AIゲーム開発研究室
第20回 AI画像制作発注書によるゲーム素材制作工程の検証
AIゲーム開発研究室
第20回 ゲーム素材制作実験 No.002
AI画像制作発注書 Ver.1.0によるゲーム素材制作工程の検証
はじめに
ゲーム素材制作を標準化することを目的として、**「AI画像制作発注書 Ver.1.0」**を作成した。
この発注書では、
- 出力画像サイズ
- キャラクターサイズ
- キャラクターデザイン
- 品質要件
- 完了条件
などを、ゲーム制作で使用する発注書に近い形式で定義した。
その後、この発注書を画像生成AIへ入力し、ゲーム素材の生成を行ったところ、発注書で指定した内容どおりの画像は生成されなかった。
そこで今回は、その原因を明らかにするため、
「画像生成AIは発注書(プロンプト)の内容をどこまで反映できるのか」
という観点から、一つひとつの項目について検証を行うこととした。
本実験の目的は、画像生成AIの性能を評価することではない。

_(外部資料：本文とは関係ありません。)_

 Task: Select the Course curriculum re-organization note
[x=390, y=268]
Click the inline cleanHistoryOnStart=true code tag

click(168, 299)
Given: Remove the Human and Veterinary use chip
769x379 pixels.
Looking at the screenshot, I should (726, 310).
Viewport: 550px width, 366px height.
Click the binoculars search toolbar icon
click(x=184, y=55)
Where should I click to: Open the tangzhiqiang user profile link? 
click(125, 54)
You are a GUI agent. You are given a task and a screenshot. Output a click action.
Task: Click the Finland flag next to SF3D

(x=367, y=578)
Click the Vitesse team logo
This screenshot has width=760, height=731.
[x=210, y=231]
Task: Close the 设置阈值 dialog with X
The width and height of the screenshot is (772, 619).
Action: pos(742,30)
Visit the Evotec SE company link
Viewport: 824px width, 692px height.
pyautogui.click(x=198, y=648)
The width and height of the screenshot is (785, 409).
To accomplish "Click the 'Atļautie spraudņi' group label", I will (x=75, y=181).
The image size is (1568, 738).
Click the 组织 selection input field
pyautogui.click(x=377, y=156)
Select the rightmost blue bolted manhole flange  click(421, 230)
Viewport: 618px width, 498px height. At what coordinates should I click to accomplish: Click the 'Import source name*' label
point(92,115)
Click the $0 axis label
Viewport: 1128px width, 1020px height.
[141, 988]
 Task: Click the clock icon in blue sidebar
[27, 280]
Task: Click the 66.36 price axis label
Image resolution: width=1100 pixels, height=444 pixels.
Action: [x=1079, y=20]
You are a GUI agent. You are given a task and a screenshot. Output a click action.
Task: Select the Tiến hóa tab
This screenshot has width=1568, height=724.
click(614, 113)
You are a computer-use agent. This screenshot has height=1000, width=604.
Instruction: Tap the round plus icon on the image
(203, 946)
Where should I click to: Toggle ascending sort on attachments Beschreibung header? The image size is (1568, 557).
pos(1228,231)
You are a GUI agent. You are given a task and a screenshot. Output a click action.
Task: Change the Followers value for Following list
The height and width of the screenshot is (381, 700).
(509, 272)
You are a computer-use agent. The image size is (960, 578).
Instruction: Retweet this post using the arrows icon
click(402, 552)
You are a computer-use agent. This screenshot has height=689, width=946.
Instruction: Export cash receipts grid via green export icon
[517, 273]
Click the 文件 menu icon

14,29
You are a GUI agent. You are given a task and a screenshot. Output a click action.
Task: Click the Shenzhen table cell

AIゲーム開発標準ワークフローを構築するために、現時点で画像生成AIが担当できる工程と、人間が担当すべき工程を整理し、その役割分担を明らかにすることである。
実験目的
画像生成AIを用いてゲーム素材を制作する際、
- 出力画像サイズ
- キャラクターサイズ
- キャラクター位置
を発注書で指定できるかを検証し、AIゲーム開発標準ワークフローへの適用方法を検討する。
実験内容
パンタの公式キャラクターマスターを基準画像として使用し、
- 出力画像サイズ
- キャラクターサイズ
- キャラクター位置
を指定したAI画像制作発注書 Ver.1.0を画像生成AIへ入力し、その生成結果を検証した。
実験結果
1. 出力画像サイズ
発注書では320px × 320pxなど、出力画像サイズを指定した。
しかし、指定したサイズで画像を生成することはできなかった。
2. キャラクターサイズ
キャラクター高さ250pxなど、キャラクターサイズを指定した。
しかし、指定したサイズでキャラクターを生成することはできなかった。
3. キャラクター位置
画像中央への配置など、キャラクター位置を指定した。
しかし、指定した位置へキャラクターを配置することはできなかった。
考察
今回の実験では、画像生成AIは高品質なキャラクター画像を生成できる一方で、
- 出力画像サイズ
- キャラクターサイズ
- キャラクター位置
については、発注書で指定した内容どおりに生成することはできなかった。
そのため、現時点では画像生成AIが生成した画像をそのままゲーム素材として使用することは難しく、ゲーム仕様に適合したファイルの作成は、人間が画像編集ソフトを用いて行う工程が必要であると考えられる。
人間は画像編集ソフトを用いて、
- 出力画像サイズの修正
- キャラクターサイズの統一
- キャラクター位置の調整
- ゲーム仕様に適合したシーケンスファイルの作成
を行い、その後ゲームエンジンへ受け渡す。
現時点では、この役割分担が最も現実的なゲーム素材制作工程であると考えられる。
今後の課題
今回の実験では、画像生成AIによる画像サイズやキャラクター配置の制御について確認を行った。
一方で、
- キャラクターの重心を認識できるのか。
- ゲーム用アンカーポイントを認識できるのか。
- 一定のキャラクター配置領域内へ適切に配置できるのか。
については、今回の実験では検証していない。
これらについては、今後の研究課題として改めて実験・検証を行う予定である。
結論
今回の実験により、画像生成AIは高品質なゲーム素材画像を生成できることを確認した。
しかし、ゲーム素材として必要となる
- 出力画像サイズ
- キャラクターサイズ
- キャラクター位置
については、発注書で指定した内容どおりに生成することはできなかった。
そのため、現時点では画像生成AIはゲーム素材画像の生成を担当し、ゲーム仕様に適合したファイルの作成は人間が画像編集ソフトを用いて行うことが、最も現実的なAIゲーム開発標準ワークフローであると考えられる。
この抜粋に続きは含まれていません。